The effects of optical turbulence on high energy laser propagation have been well documented. The optical turbulence is
typically characterized using the index of refraction structure parameter, Cn2. The value and 3-D variation of Cn2 can be
diagnosed for the surface boundary layer (lowest 50 m of the atmosphere) from values of temperature, pressure,
humidity and wind velocity using meteorological similarity theory. Examples of such similarity theory Cn2 calculators
include the Tunick model for overland applications and the Navy Surface Layer Optical Turbulence (NSLOT) model for
ocean scenarios, both of which are implemented in the AFIT CDE's (Center for Directed Energy) HELEEOS (High
Energy Laser End-to-End Operational Simulation) and LEEDR (Laser Environmental Effects Definition and Reference)
models where they can be assessed from 400 nm to 8.6 m, continuously. The HELEEOS model further allows for the
calculation of the irradiance from within a HEL beam that is scattered by molecules and particulates in the atmosphere to
an off-axis observation point, while incorporating the spreading effects of the turbulence and thermal blooming.

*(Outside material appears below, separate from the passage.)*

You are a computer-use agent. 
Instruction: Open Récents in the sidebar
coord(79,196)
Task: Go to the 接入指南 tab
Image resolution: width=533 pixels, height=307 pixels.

Field and laboratory experiments conducted at Wright-Patterson AFB, Ohio in summer 2009 allowed for validation
measurements for the surface layer optical turbulence and off-axis algorithms to be collected. Turbulence strength
measurements were made at a wavelength of 1.55 μm using a state of the art bistatic turbulence profiler for both
horizontal and vertical paths. Pressure, wind speed, wind direction, relative humidity and aerosol loading data were
collected simultaneously with the Cn2 measurements. As part of the experiment, the profiler's beams were imaged offaxis
with a calibrated camera array and the received irradiance of the
off-axis scattering was quantified.
Characterization of the aerosol distribution along the laser path and the path to the observer is accomplished by
determining the visibility and climatological aerosols for southwestern Ohio. Comparisons between predicted and
measured Cn2 and off-axis irradiance are made. Additionally an experimental technique to derive Cn2 measurements
from weather radar is described and compared to the turbulence profiler data.